The question is—why does the nasal cavity have those lining differences already during the embryonic development? We believe that the differentiation of the olfactory epithelium is, phylogenically, one of the oldest senses. Moreover, the young must start using their sense of smell immediately after hatching. Thus, smell organs have to be already developed enough before hatching.

The vomeronasal organ of green iguana has similar topographic and structural characteristics to the characteristics present in other tetrapods and mammals (Ciges et al., 1977; Slaby, 1982; Salazar et al., 1996). The roof and the sides of the dome of the vomeronasal organ are lined by sensory epithelium, as mentioned by Kratzing (1975). This organ is derived from olfactory placode, as it does in most terrestrial vertebrates and must be well-lubricated, so odorants can dissolve and trigger the receptors (Rehorek, Firth & Hutchinson, 2000).
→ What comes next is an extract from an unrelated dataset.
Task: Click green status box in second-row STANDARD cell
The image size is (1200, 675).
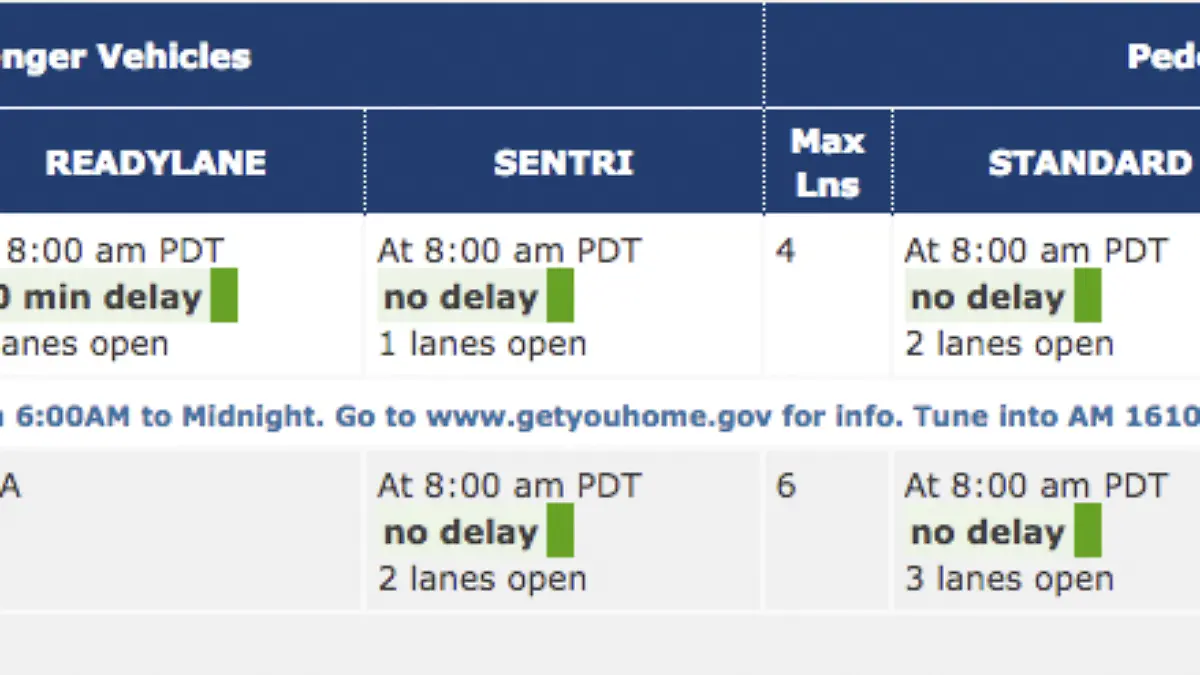Action: pyautogui.click(x=1087, y=531)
In our observation, the organ was present already before final shaping of the nasal cavity (from initial stages which we examined), and mucosal folds of the nasal cavity and palate overlapped it, thus creating the vomeronasal channel. Early development might, again, suggest early phylogenic development.

In general, it is challenging to make a direct comparison between the development of the entire nasal cavity in the green iguana and other species, since the length of the gravidity or incubation varies remarkably between different animal species. As mentioned earlier, the ontogenesis in green iguana depends also on some external conditions such as temperature and air humidity. In mammals, those conditions would not be an influencing factor. Nevertheless, when comparing individual structures of the nasal cavity, there is a great deal of resemblance; sensory epithelium and structures appear quite early in embryonic development. The division of nasal epithelium into regions happens before the final shaping of the entire cavity. In the last stages before hatching, the cavity does not develop  remarkably.